[What you are asked to do]
Extract each line of the items below that contains the string "computer". Copy every matching line in full, one per line.

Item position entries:
------------------------

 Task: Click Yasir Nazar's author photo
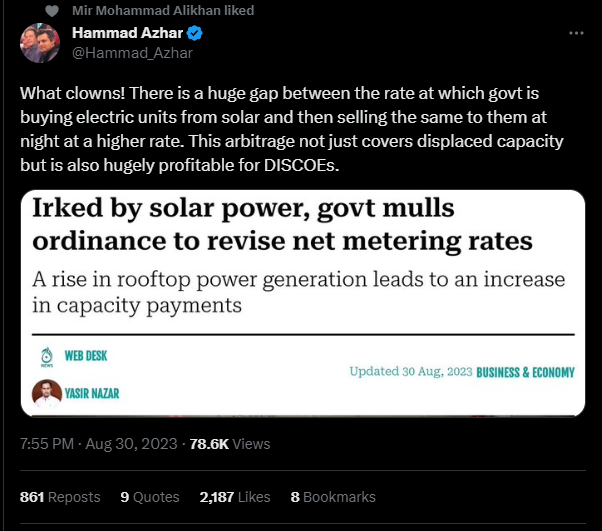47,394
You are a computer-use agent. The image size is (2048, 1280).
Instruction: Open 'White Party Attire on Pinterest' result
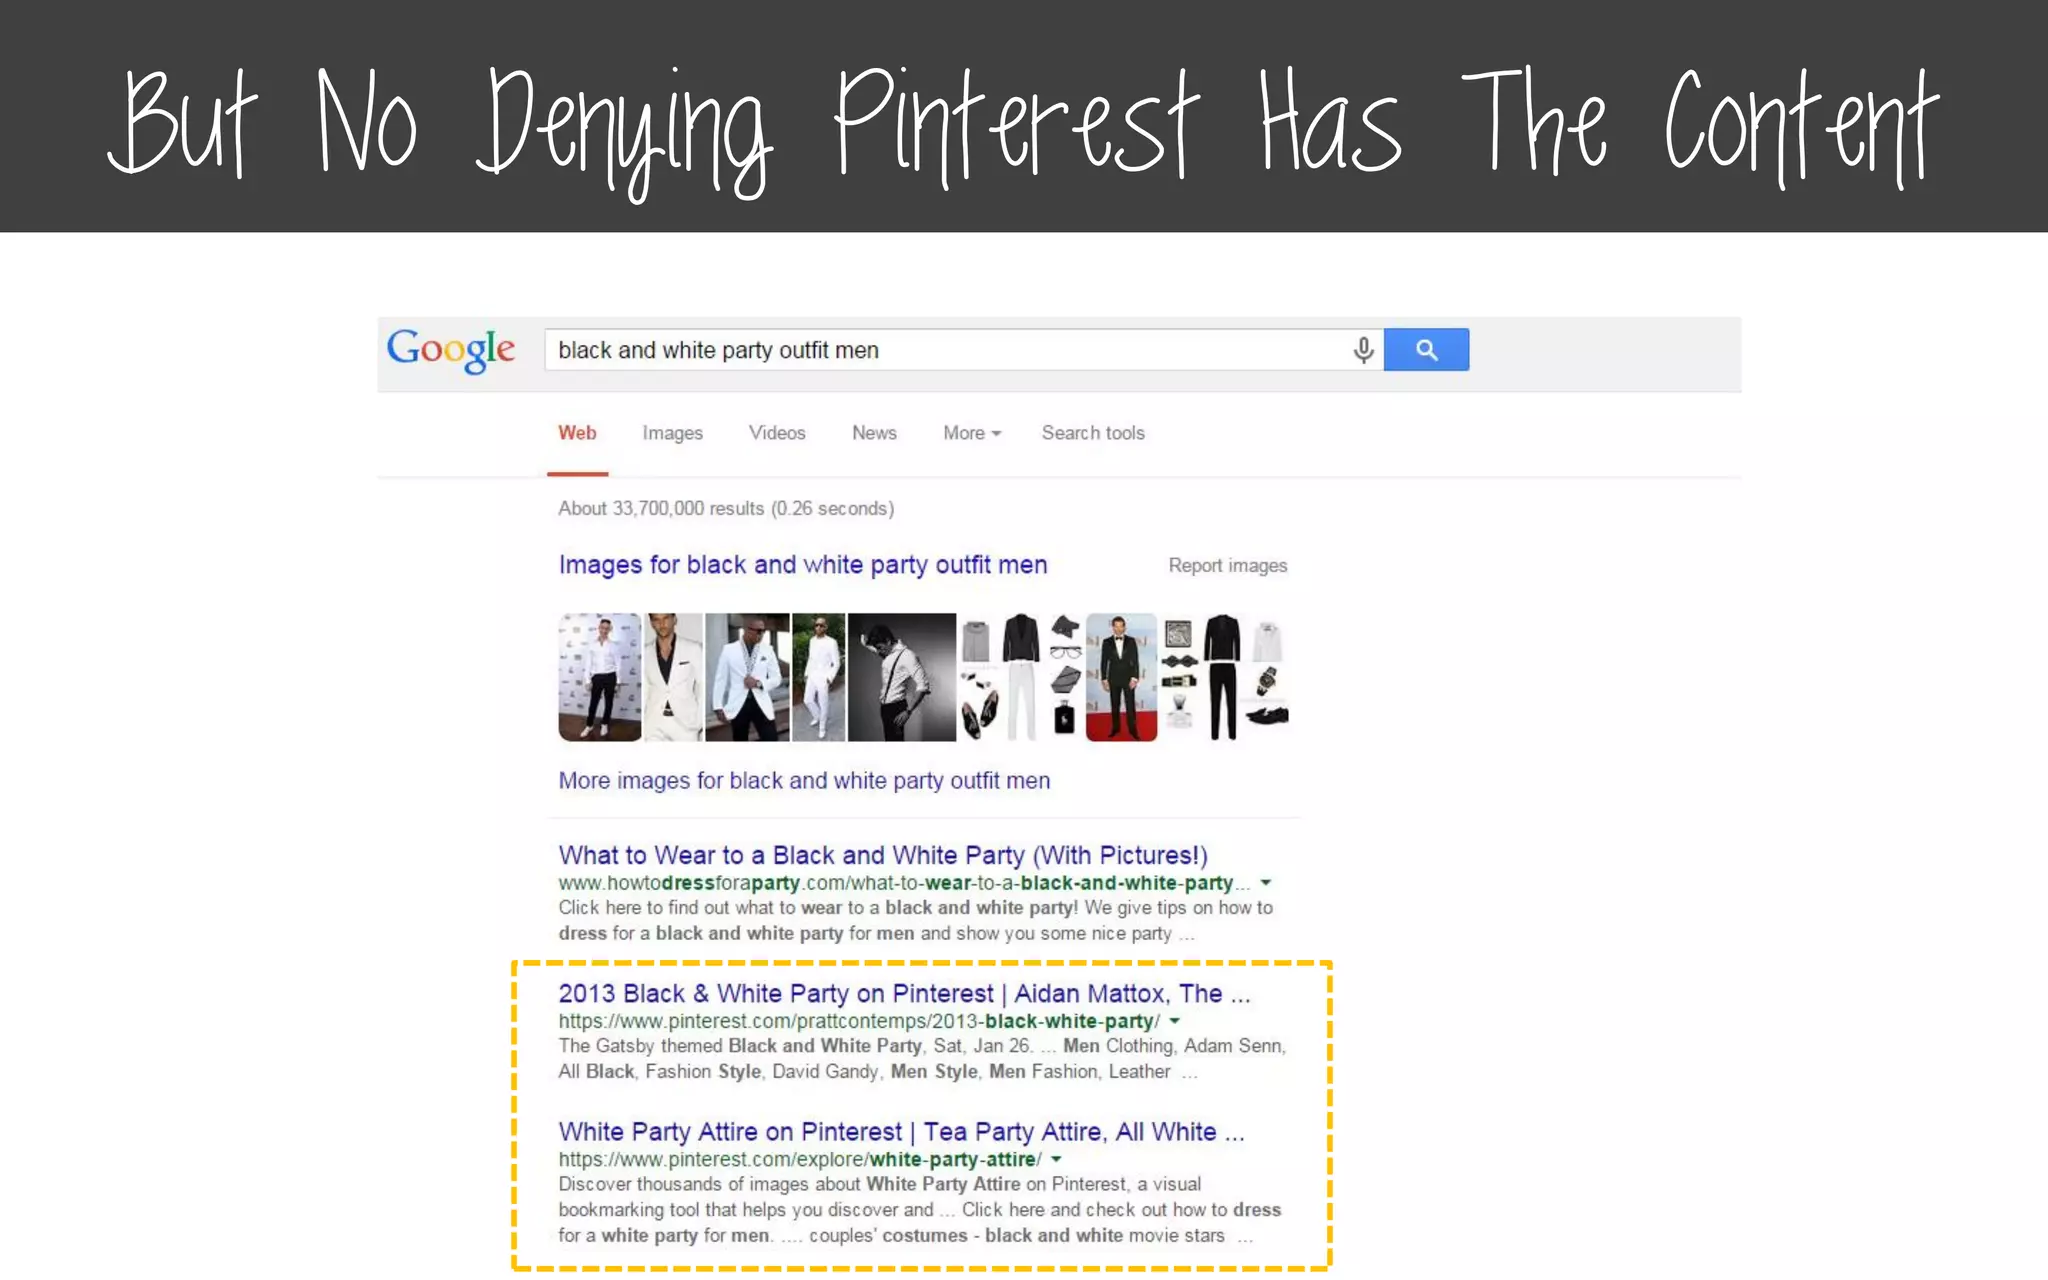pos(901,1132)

------------------------

[The answer]
You are a computer-use agent. The image size is (2048, 1280).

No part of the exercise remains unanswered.